▶ _Lesetext_
┄┄┄┄┄┄

Potsdam ist für das Ensemble Heimat geworden. Manchmal wünschen sich die Musiker berechtigterweise mehr Zuspruch. Doch die Konzertreihe „Harmonia mundi – musica coelestis“ in der Friedenskirche oder im angrenzenden Friedenssaal ist längst zu einer Institution in Sachen Alter Musik geworden. Hervorzuheben ist, dass das jeweilige Programm der Reihe zwei Tage zuvor im Bürgerhaus Am Schlaatz zu hören ist. Dorthin finden immer mehr Besucher den Weg. Hasleder und seine Mitstreiter möchten Mitbürgern dieses Stadtteils und darüber hinaus die Distanz zu klassischer Musik nehmen.

┄┄┄┄┄┄

▶ _Bereitgestellte Daten_
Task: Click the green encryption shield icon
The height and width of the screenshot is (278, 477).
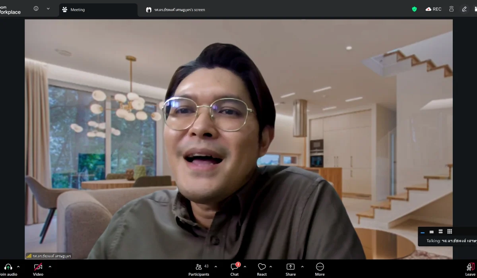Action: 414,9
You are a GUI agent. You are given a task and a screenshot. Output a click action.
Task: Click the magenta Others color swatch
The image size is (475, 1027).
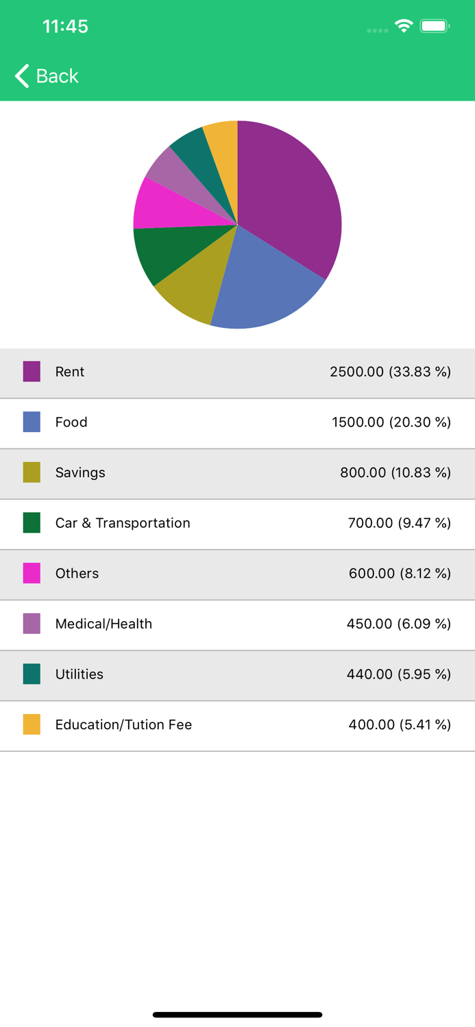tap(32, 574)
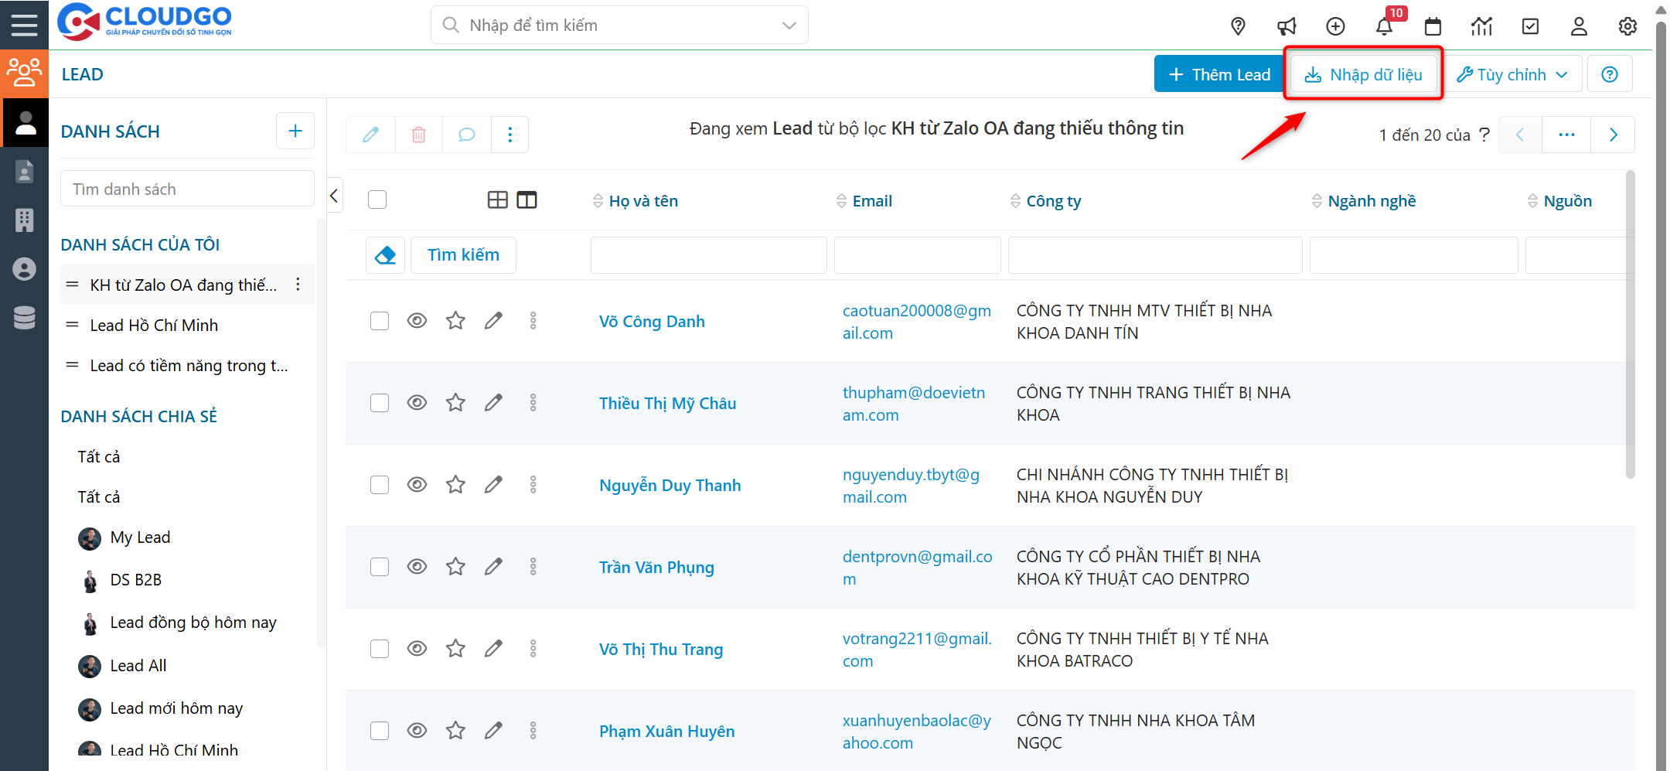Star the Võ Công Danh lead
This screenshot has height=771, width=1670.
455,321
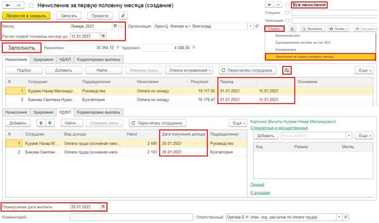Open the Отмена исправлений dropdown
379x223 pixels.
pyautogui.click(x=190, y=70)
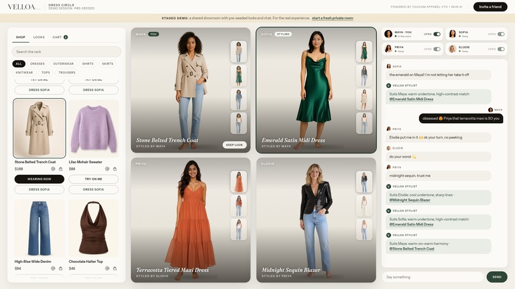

┄┄┄┄┄┄

▶ _Aufgabe 1_
Prüfen Sie anhand des Lesetextes, ob die folgenden Aussagen zutreffen, und belegen Sie jede Entscheidung mit einem wörtlichen Zitat: (a) Die Konzertreihe findet in der Friedenskirche oder im Friedenssaal statt. (b) Das Programm der Reihe ist zwei Tage später im Bürgerhaus Am Schlaatz zu hören. (c) Ins Bürgerhaus Am Schlaatz kommen immer weniger Besucher.
▶ _Aufgabe 2_
Welchen Namen trägt laut Lesetext die Konzertreihe des Ensembles?
▶ _Aufgabe 3_
Schreiben Sie aus dem Lesetext alles von „Potsdam ist für“ bis hinunter zu „klassischer Musik nehmen.“ ab.

▶ _Lösung 1_
(a) Ja: „in der Friedenskirche oder im angrenzenden Friedenssaal“
(b) Nein: „zwei Tage zuvor im Bürgerhaus Am Schlaatz zu hören“
(c) Nein: „Dorthin finden immer mehr Besucher den Weg.“

▶ _Lösung 2_
„Harmonia mundi – musica coelestis“

▶ _Lösung 3_
Potsdam ist für das Ensemble Heimat geworden. Manchmal wünschen sich die Musiker berechtigterweise mehr Zuspruch. Doch die Konzertreihe „Harmonia mundi – musica coelestis“ in der Friedenskirche oder im angrenzenden Friedenssaal ist längst zu einer Institution in Sachen Alter Musik geworden. Hervorzuheben ist, dass das jeweilige Programm der Reihe zwei Tage zuvor im Bürgerhaus Am Schlaatz zu hören ist. Dorthin finden immer mehr Besucher den Weg. Hasleder und seine Mitstreiter möchten Mitbürgern dieses Stadtteils und darüber hinaus die Distanz zu klassischer Musik nehmen.